━━ Supplied records

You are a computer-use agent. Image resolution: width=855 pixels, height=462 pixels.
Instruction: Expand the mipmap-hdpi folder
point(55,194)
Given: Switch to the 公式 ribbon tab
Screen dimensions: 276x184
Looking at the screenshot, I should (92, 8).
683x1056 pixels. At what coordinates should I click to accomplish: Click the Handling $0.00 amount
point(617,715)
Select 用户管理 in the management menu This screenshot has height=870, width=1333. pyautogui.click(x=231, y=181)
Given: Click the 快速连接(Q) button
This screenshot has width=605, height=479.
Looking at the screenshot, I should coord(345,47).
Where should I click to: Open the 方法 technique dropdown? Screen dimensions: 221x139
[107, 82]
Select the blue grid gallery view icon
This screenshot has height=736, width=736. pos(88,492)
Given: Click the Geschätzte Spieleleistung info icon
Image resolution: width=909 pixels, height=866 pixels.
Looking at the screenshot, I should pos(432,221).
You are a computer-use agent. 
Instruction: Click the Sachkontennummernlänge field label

━━━━

Task item: All that is needed is the exact run of lines above from the line containing "683x1056 pixels. At" through the line containing "Given: Click the 快速连接(Q) button", both of them included.

Answer area:
683x1056 pixels. At what coordinates should I click to accomplish: Click the Handling $0.00 amount
point(617,715)
Select 用户管理 in the management menu This screenshot has height=870, width=1333. pyautogui.click(x=231, y=181)
Given: Click the 快速连接(Q) button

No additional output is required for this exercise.